Since 1976 every U.S. President has declared February to be Black History Month. Also called National African American History Month, it is considered an annual celebration of achievements by black Americans. This month is also the time for recognizing the central role of African Americans in U.S. history.
New Hampshire has never had a large number of African Americans as residents. However, those who have lived here contributed (and still do) to their communities in varied and interesting ways. For example:
The Celebrated Ventriloquist and Professor of Legerdemain & Namesake of Potter Place, New Hampshire: Richard Potter (1783-1835)
Exeter New Hampshire, African American Poet, James Monroe Whitfield (1822-1871)
African-American Soprano and “Queen of Song”: Dover New Hampshire’s Nellie (Brown) Mitchell (1845-1924)
Milford New Hampshire Black Novelist and Spiritualist: Harriet “Hattie” E. (Green) Adams Wilson Robinson (1825-1900)
Manchester New Hampshire’s Human Rights Champion, Volunteer, Civic and Community Leader: Vanessa Leah Washington-Johnson-Bloemen (1953-2011)

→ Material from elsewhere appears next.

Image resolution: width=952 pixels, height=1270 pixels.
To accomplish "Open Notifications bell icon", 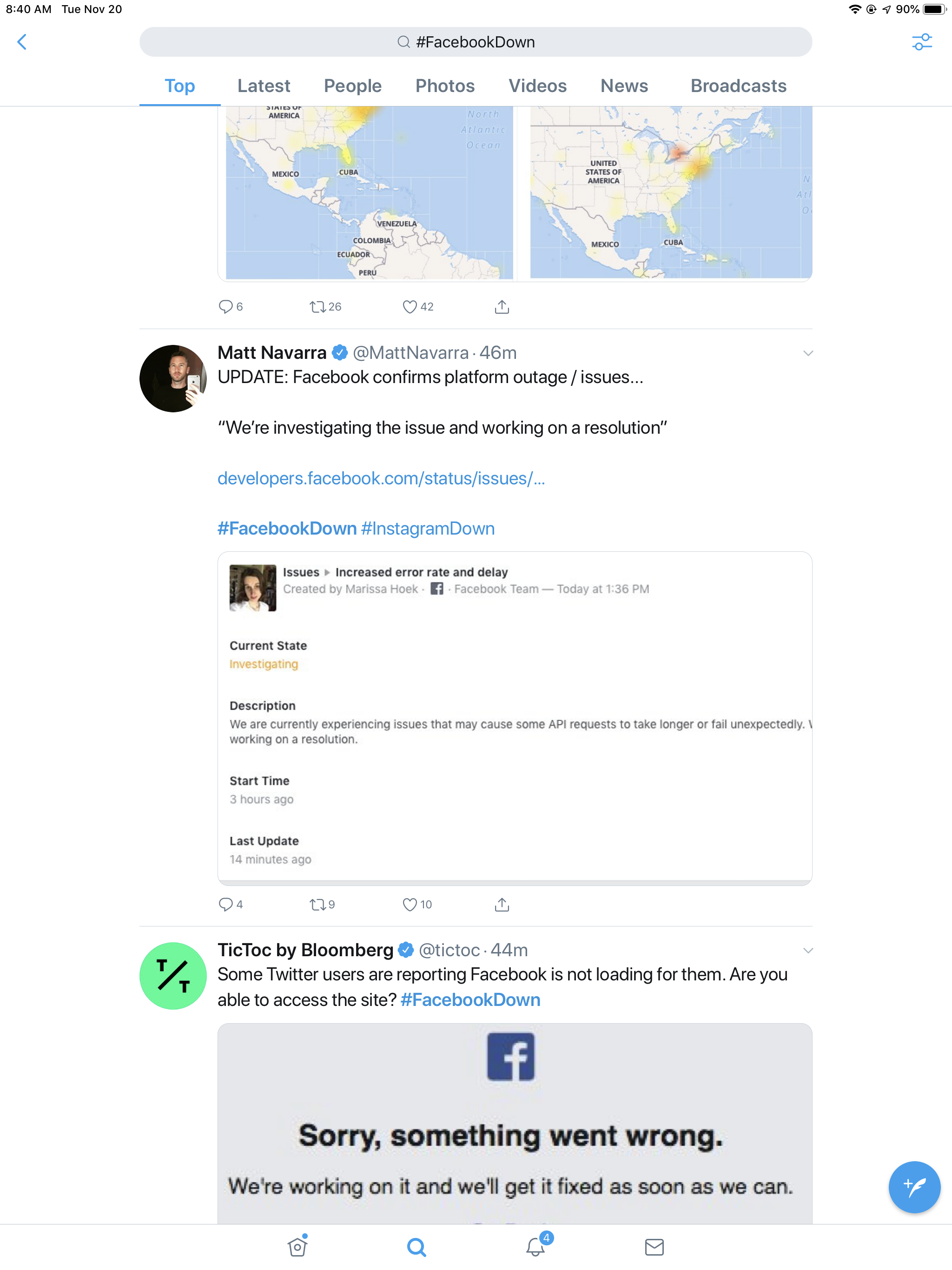I will tap(536, 1246).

Yet others can be found here: 2016 Black History Month in New Hampshire
One of the most important, ongoing educational series about New Hampshire’s black heritage can be found at the Portsmouth Black Heritage Trail. Established over 20 years ago, their office is located at Discover Portsmouth (10 Middle St). In 2017 they have a Sunday Tea Lecture series, a Spring Symposium, a Fall Black New England Conference and regular walking tours for the trail.